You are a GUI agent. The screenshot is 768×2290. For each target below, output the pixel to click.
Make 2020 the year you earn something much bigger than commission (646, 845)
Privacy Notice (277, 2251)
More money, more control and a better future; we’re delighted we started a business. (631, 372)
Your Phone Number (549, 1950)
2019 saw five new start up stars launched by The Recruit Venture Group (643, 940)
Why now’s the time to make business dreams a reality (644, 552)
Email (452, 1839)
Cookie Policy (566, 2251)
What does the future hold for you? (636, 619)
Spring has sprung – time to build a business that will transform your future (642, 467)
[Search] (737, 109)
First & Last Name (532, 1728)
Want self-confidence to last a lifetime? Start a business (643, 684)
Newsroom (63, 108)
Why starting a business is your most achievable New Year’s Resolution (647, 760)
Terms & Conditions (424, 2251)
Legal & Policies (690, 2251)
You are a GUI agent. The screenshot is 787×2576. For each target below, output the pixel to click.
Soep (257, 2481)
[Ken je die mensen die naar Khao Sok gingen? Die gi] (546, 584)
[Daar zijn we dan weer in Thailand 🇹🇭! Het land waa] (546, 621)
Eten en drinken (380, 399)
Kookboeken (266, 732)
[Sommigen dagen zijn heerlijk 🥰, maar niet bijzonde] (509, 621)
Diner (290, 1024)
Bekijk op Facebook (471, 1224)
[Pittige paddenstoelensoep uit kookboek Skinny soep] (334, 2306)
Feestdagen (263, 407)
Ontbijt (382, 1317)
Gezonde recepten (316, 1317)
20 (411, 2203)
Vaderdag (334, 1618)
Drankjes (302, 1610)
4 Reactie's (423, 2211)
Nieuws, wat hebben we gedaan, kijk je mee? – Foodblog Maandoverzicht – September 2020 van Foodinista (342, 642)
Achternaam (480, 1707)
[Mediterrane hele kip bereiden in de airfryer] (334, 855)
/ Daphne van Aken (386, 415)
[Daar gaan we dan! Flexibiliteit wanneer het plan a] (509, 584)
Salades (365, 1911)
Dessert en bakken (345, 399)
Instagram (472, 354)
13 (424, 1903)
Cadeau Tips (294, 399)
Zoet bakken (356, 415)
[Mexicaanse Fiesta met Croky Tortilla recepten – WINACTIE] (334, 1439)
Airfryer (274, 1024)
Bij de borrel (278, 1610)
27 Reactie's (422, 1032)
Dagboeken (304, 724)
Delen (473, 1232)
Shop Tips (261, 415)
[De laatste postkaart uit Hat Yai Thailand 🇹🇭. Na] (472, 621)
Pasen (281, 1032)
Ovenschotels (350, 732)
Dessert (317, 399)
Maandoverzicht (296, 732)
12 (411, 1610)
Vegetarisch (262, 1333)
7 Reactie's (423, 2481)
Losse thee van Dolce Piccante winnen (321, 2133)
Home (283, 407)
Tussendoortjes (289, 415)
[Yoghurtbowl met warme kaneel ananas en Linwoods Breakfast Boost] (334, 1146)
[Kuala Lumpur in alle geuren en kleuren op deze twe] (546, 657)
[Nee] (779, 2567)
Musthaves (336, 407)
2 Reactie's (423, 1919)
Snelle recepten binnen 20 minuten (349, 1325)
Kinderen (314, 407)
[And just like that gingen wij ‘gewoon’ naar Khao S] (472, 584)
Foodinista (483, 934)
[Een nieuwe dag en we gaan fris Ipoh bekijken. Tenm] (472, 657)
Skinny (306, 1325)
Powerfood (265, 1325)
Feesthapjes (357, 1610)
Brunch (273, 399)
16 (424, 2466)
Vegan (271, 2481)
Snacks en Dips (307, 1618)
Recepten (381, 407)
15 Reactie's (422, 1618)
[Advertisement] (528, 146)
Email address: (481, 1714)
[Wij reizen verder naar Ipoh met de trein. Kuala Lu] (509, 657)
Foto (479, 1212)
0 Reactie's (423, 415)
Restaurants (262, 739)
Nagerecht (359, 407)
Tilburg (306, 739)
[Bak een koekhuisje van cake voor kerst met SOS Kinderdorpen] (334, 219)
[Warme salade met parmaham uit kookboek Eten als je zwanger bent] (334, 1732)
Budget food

◆ ◆ ◆ ◆ ◆ ◆ ◆

The data given before this task must be transcribed exactly and in full.

- **YOUR RESPONSE**:
You are a GUI agent. The screenshot is 768×2290. For each target below, output the pixel to click.
Make 2020 the year you earn something much bigger than commission (646, 845)
Privacy Notice (277, 2251)
More money, more control and a better future; we’re delighted we started a business. (631, 372)
Your Phone Number (549, 1950)
2019 saw five new start up stars launched by The Recruit Venture Group (643, 940)
Why now’s the time to make business dreams a reality (644, 552)
Email (452, 1839)
Cookie Policy (566, 2251)
What does the future hold for you? (636, 619)
Spring has sprung – time to build a business that will transform your future (642, 467)
[Search] (737, 109)
First & Last Name (532, 1728)
Want self-confidence to last a lifetime? Start a business (643, 684)
Newsroom (63, 108)
Why starting a business is your most achievable New Year’s Resolution (647, 760)
Terms & Conditions (424, 2251)
Legal & Policies (690, 2251)
You are a GUI agent. The screenshot is 787×2576. For each target below, output the pixel to click.
Soep (257, 2481)
[Ken je die mensen die naar Khao Sok gingen? Die gi] (546, 584)
[Daar zijn we dan weer in Thailand 🇹🇭! Het land waa] (546, 621)
Eten en drinken (380, 399)
Kookboeken (266, 732)
[Sommigen dagen zijn heerlijk 🥰, maar niet bijzonde] (509, 621)
Diner (290, 1024)
Bekijk op Facebook (471, 1224)
[Pittige paddenstoelensoep uit kookboek Skinny soep] (334, 2306)
Feestdagen (263, 407)
Ontbijt (382, 1317)
Gezonde recepten (316, 1317)
20 (411, 2203)
Vaderdag (334, 1618)
Drankjes (302, 1610)
4 Reactie's (423, 2211)
Nieuws, wat hebben we gedaan, kijk je mee? – Foodblog Maandoverzicht – September 2020 van Foodinista (342, 642)
Achternaam (480, 1707)
[Mediterrane hele kip bereiden in de airfryer] (334, 855)
/ Daphne van Aken (386, 415)
[Daar gaan we dan! Flexibiliteit wanneer het plan a] (509, 584)
Salades (365, 1911)
Dessert en bakken (345, 399)
Instagram (472, 354)
13 (424, 1903)
Cadeau Tips (294, 399)
Zoet bakken (356, 415)
[Mexicaanse Fiesta met Croky Tortilla recepten – WINACTIE] (334, 1439)
Airfryer (274, 1024)
Bij de borrel (278, 1610)
27 Reactie's (422, 1032)
Dagboeken (304, 724)
Delen (473, 1232)
Shop Tips (261, 415)
[De laatste postkaart uit Hat Yai Thailand 🇹🇭. Na] (472, 621)
Pasen (281, 1032)
Ovenschotels (350, 732)
Dessert (317, 399)
Maandoverzicht (296, 732)
12 (411, 1610)
Vegetarisch (262, 1333)
7 Reactie's (423, 2481)
Losse thee van Dolce Piccante winnen (321, 2133)
Home (283, 407)
Tussendoortjes (289, 415)
[Yoghurtbowl met warme kaneel ananas en Linwoods Breakfast Boost] (334, 1146)
[Kuala Lumpur in alle geuren en kleuren op deze twe] (546, 657)
[Nee] (779, 2567)
Musthaves (336, 407)
2 Reactie's (423, 1919)
Snelle recepten binnen 20 minuten (349, 1325)
Kinderen (314, 407)
[And just like that gingen wij ‘gewoon’ naar Khao S] (472, 584)
Foodinista (483, 934)
[Een nieuwe dag en we gaan fris Ipoh bekijken. Tenm] (472, 657)
Skinny (306, 1325)
Powerfood (265, 1325)
Feesthapjes (357, 1610)
Brunch (273, 399)
16 (424, 2466)
Vegan (271, 2481)
Snacks en Dips (307, 1618)
Recepten (381, 407)
15 Reactie's (422, 1618)
[Advertisement] (528, 146)
Email address: (481, 1714)
[Wij reizen verder naar Ipoh met de trein. Kuala Lu] (509, 657)
Foto (479, 1212)
0 Reactie's (423, 415)
Restaurants (262, 739)
Nagerecht (359, 407)
Tilburg (306, 739)
[Bak een koekhuisje van cake voor kerst met SOS Kinderdorpen] (334, 219)
[Warme salade met parmaham uit kookboek Eten als je zwanger bent] (334, 1732)
Budget food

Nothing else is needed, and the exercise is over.